Rapid titration for patients who are under constant examination:
Day 1 10 mg orally, 3 times per day.
Day 2 20 mg orally three times per day.
Day 3 and beyond 30 mg taken orally 3 times per day.
Patients who are hospitalized under strict supervision Patients under close supervision: Increase dose in increments of 10 mg (maximum one dose of 30 mg) every 4 to 6 hours in order to manage arrhythmias and pain.
Moving from capsules that are immediate-release:
Switch to the closest equivalent daily dose (e.g. 30 mg taken orally three times per every day (in IR capsules] could be changed to 90 mg once per each day (in ER tablets[in ER tablets])
Refusal of treatment:
Doses should be reduced gradually and patients must be monitored for adverse reactions.
Information is are not available
- The capsules that are immediate-release should be taken whole and can be consumed in conjunction with food or not.
- Modified-release formulations should be taken in conjunction with meals.
- Extended-release formulations must be swallowed whole and must be consumed with a full stomach.
- Extended-release formulations should not be broken, crushed, or chewed.
- Grapefruit juice must be avoided.
Instant-release capsules: Protect them from moisture and light and avoid freezing.
Extended-release tablets protect against water and light.
Patients can be taking sublingual nitroglycerin in conjunction with acute angina.
Prolonged/modified/extended-release formulations may not be bioequivalent to immediate-release formulations.

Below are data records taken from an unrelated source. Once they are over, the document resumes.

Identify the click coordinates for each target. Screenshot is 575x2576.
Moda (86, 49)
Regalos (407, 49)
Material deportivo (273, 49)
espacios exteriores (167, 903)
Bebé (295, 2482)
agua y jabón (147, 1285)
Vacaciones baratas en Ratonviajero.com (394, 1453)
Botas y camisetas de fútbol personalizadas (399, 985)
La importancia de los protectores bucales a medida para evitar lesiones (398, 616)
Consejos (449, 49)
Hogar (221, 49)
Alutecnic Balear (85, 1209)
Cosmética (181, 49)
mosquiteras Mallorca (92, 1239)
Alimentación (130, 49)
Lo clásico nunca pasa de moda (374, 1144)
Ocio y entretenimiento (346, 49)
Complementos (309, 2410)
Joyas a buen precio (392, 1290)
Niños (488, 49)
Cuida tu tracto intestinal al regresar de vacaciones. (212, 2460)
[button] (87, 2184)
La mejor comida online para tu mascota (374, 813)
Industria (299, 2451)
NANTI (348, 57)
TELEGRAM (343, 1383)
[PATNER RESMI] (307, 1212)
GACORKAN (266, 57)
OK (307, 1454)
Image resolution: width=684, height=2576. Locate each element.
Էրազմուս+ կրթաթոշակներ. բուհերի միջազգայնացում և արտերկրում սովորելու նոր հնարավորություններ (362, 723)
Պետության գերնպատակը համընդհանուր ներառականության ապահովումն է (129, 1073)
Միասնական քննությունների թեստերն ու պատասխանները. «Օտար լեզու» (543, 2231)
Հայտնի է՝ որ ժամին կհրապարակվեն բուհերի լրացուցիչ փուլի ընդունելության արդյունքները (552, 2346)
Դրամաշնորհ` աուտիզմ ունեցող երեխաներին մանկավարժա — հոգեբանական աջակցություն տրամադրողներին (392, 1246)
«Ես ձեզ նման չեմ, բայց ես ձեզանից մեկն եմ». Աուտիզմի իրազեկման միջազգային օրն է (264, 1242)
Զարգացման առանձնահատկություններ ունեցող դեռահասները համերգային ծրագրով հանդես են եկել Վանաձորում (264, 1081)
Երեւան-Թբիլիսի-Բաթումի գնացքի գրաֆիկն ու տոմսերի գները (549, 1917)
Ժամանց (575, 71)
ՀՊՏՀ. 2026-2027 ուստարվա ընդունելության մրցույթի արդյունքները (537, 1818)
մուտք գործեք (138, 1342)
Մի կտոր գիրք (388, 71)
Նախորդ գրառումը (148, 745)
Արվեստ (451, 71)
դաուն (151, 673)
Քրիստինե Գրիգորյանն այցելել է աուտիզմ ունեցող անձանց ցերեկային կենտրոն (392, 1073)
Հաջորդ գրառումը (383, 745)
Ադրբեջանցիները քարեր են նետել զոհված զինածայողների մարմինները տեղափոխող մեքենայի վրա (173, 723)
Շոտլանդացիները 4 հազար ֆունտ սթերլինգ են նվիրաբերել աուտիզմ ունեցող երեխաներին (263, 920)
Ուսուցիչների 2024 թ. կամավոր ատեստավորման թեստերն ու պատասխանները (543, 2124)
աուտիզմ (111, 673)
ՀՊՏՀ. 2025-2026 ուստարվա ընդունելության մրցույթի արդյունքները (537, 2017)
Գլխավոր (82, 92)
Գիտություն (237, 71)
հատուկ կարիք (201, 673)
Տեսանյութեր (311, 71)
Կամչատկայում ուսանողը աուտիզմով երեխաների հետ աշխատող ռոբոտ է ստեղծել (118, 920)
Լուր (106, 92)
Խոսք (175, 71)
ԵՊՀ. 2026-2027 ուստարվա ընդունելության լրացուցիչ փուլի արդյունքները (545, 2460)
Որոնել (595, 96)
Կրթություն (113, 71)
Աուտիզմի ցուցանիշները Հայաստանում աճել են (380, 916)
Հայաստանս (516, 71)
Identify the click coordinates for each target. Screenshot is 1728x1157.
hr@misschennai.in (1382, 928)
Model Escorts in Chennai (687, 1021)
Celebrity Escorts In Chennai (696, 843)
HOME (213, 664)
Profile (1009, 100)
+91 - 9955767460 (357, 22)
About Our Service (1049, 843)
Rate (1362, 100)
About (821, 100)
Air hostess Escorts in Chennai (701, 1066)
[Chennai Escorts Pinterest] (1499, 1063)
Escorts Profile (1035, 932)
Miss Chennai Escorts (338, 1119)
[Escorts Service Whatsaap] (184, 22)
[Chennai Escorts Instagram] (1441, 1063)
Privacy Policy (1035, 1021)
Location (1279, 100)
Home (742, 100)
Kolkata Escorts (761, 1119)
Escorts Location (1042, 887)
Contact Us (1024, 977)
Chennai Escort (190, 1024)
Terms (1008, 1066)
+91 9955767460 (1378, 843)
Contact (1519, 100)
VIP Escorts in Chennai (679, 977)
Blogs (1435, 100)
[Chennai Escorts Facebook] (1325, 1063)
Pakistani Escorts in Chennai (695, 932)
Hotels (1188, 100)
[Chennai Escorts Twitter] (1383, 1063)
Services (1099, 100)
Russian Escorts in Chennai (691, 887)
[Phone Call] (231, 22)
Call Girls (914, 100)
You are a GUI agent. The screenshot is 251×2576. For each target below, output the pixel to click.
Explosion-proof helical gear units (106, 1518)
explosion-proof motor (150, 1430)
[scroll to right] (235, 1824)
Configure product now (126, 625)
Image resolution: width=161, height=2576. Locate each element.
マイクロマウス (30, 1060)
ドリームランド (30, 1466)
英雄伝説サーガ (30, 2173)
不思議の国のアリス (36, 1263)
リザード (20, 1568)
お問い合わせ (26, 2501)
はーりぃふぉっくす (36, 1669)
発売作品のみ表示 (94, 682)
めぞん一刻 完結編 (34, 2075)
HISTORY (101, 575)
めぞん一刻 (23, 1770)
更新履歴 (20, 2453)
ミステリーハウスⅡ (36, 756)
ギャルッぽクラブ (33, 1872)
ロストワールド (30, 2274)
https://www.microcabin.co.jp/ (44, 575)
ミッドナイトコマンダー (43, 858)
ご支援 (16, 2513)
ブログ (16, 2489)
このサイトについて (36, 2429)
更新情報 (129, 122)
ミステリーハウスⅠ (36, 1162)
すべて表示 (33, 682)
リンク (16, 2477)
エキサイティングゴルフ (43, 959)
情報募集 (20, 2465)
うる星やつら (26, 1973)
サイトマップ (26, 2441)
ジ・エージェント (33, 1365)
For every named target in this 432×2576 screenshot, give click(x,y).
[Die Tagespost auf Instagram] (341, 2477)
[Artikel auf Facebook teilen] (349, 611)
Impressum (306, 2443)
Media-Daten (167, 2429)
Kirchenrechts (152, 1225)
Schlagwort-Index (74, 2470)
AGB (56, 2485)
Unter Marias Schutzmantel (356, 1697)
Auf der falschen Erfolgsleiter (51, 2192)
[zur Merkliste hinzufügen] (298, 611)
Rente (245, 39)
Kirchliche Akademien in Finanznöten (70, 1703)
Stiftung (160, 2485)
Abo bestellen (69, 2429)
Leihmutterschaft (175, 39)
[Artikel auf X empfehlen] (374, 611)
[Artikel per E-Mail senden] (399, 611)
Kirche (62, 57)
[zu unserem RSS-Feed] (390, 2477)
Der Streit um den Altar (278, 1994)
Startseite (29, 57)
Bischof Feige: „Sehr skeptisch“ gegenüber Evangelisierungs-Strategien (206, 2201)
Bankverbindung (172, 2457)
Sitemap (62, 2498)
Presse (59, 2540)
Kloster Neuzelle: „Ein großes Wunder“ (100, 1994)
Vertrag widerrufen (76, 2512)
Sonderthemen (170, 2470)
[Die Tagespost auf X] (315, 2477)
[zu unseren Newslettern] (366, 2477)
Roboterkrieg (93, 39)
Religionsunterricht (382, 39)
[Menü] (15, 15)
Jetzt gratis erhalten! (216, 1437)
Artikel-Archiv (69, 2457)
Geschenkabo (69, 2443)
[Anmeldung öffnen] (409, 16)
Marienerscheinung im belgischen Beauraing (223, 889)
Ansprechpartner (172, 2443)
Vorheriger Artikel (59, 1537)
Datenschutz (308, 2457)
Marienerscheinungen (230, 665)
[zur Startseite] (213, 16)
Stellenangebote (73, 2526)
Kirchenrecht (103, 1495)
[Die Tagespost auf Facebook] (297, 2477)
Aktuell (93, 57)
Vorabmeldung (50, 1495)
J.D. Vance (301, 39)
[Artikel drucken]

Cardiovascular The heart rate, blood pressure, rate, and symptoms of angina, particularly during the time of initiation and titration
Inform patients that this drug could cause dizziness, drowsiness blindness, lethargy nausea, or headache and that they should not drive or use machinery till effects of this drug are evident.
Inform patients to report any symptoms or signs of Stevens-Johnson syndrome, hepatitis/jaundice, hypersensitivity reactions.
Patients who are taking extended-release tablets are advised not to be worried if they discover tablets inside their stool.
Patients are advised to seek out a medical professional in the event of becoming pregnant, planning to be pregnant, or nursing.
Patients are advised to inform their doctor of any other medications, both prescription and nonprescription, or herbal supplements they take.
Always consult your doctor to make sure the information presented on this site is appropriate to your specific situation.